## Directions
For every record here, output an exact copy.

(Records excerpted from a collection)
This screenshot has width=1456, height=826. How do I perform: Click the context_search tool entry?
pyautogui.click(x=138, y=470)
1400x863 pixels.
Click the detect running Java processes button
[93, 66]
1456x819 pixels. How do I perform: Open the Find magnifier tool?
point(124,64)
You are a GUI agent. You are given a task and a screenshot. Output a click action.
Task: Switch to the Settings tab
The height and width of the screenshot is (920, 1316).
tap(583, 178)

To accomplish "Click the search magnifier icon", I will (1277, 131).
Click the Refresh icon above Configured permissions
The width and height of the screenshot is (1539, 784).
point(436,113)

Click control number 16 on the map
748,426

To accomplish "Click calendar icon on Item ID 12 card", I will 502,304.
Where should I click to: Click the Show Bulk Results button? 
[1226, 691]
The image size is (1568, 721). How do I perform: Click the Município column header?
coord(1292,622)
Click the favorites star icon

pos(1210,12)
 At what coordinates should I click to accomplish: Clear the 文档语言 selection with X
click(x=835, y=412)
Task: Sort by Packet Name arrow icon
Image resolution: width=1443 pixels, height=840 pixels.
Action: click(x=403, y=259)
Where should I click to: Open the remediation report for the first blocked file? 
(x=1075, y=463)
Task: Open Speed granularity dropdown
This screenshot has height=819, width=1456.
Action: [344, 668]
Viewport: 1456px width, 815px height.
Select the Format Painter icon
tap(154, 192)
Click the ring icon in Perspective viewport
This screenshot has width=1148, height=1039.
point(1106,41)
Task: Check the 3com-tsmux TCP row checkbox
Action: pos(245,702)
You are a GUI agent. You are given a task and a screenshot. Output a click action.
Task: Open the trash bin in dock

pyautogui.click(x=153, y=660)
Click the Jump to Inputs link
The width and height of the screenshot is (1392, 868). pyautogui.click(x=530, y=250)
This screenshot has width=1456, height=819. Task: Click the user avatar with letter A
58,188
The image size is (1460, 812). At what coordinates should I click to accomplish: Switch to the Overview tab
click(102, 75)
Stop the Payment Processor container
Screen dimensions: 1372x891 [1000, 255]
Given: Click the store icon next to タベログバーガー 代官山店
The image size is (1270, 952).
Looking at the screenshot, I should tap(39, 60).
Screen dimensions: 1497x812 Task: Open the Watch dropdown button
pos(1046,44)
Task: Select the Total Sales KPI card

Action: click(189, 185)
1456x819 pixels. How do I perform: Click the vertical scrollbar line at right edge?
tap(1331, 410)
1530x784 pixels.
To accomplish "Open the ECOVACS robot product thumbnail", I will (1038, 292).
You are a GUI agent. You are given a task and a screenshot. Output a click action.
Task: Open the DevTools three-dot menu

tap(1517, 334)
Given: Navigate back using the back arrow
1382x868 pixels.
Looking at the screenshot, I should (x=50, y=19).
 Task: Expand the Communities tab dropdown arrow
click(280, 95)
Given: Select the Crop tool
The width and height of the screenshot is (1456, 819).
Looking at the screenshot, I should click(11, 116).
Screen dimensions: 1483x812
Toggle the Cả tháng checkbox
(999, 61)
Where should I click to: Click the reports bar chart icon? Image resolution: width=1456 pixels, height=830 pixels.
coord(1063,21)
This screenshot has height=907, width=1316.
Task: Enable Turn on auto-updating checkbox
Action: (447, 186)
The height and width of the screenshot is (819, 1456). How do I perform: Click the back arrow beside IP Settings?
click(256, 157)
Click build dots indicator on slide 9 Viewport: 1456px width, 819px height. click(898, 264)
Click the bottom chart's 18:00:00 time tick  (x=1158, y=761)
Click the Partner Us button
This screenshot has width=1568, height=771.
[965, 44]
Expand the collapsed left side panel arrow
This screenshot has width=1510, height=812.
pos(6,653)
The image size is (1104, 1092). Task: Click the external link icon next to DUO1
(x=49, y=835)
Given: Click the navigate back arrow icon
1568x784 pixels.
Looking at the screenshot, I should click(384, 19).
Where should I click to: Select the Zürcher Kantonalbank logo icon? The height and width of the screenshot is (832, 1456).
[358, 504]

## Output for this task
This screenshot has width=1456, height=826. How do I perform: Click the context_search tool entry?
pyautogui.click(x=138, y=470)
1400x863 pixels.
Click the detect running Java processes button
[93, 66]
1456x819 pixels. How do I perform: Open the Find magnifier tool?
point(124,64)
You are a GUI agent. You are given a task and a screenshot. Output a click action.
Task: Switch to the Settings tab
The height and width of the screenshot is (920, 1316).
tap(583, 178)

To accomplish "Click the search magnifier icon", I will (1277, 131).
Click the Refresh icon above Configured permissions
The width and height of the screenshot is (1539, 784).
point(436,113)

Click control number 16 on the map
748,426

To accomplish "Click calendar icon on Item ID 12 card", I will 502,304.
Where should I click to: Click the Show Bulk Results button? 
[1226, 691]
The image size is (1568, 721). How do I perform: Click the Município column header?
coord(1292,622)
Click the favorites star icon

pos(1210,12)
 At what coordinates should I click to accomplish: Clear the 文档语言 selection with X
click(x=835, y=412)
Task: Sort by Packet Name arrow icon
Image resolution: width=1443 pixels, height=840 pixels.
Action: click(x=403, y=259)
Where should I click to: Open the remediation report for the first blocked file? 
(x=1075, y=463)
Task: Open Speed granularity dropdown
This screenshot has height=819, width=1456.
Action: [344, 668]
Viewport: 1456px width, 815px height.
Select the Format Painter icon
tap(154, 192)
Click the ring icon in Perspective viewport
This screenshot has width=1148, height=1039.
point(1106,41)
Task: Check the 3com-tsmux TCP row checkbox
Action: pos(245,702)
You are a GUI agent. You are given a task and a screenshot. Output a click action.
Task: Open the trash bin in dock

pyautogui.click(x=153, y=660)
Click the Jump to Inputs link
The width and height of the screenshot is (1392, 868). pyautogui.click(x=530, y=250)
This screenshot has width=1456, height=819. Task: Click the user avatar with letter A
58,188
The image size is (1460, 812). At what coordinates should I click to accomplish: Switch to the Overview tab
click(102, 75)
Stop the Payment Processor container
Screen dimensions: 1372x891 [1000, 255]
Given: Click the store icon next to タベログバーガー 代官山店
The image size is (1270, 952).
Looking at the screenshot, I should tap(39, 60).
Screen dimensions: 1497x812 Task: Open the Watch dropdown button
pos(1046,44)
Task: Select the Total Sales KPI card

Action: click(189, 185)
1456x819 pixels. How do I perform: Click the vertical scrollbar line at right edge?
tap(1331, 410)
1530x784 pixels.
To accomplish "Open the ECOVACS robot product thumbnail", I will (1038, 292).
You are a GUI agent. You are given a task and a screenshot. Output a click action.
Task: Open the DevTools three-dot menu

tap(1517, 334)
Given: Navigate back using the back arrow
1382x868 pixels.
Looking at the screenshot, I should (x=50, y=19).
 Task: Expand the Communities tab dropdown arrow
click(280, 95)
Given: Select the Crop tool
The width and height of the screenshot is (1456, 819).
Looking at the screenshot, I should click(11, 116).
Screen dimensions: 1483x812
Toggle the Cả tháng checkbox
(999, 61)
Where should I click to: Click the reports bar chart icon? Image resolution: width=1456 pixels, height=830 pixels.
coord(1063,21)
This screenshot has height=907, width=1316.
Task: Enable Turn on auto-updating checkbox
Action: (447, 186)
The height and width of the screenshot is (819, 1456). How do I perform: Click the back arrow beside IP Settings?
click(256, 157)
Click build dots indicator on slide 9 Viewport: 1456px width, 819px height. click(898, 264)
Click the bottom chart's 18:00:00 time tick  (x=1158, y=761)
Click the Partner Us button
This screenshot has width=1568, height=771.
[965, 44]
Expand the collapsed left side panel arrow
This screenshot has width=1510, height=812.
pos(6,653)
The image size is (1104, 1092). Task: Click the external link icon next to DUO1
(x=49, y=835)
Given: Click the navigate back arrow icon
1568x784 pixels.
Looking at the screenshot, I should click(384, 19).
Where should I click to: Select the Zürcher Kantonalbank logo icon? The height and width of the screenshot is (832, 1456).
[358, 504]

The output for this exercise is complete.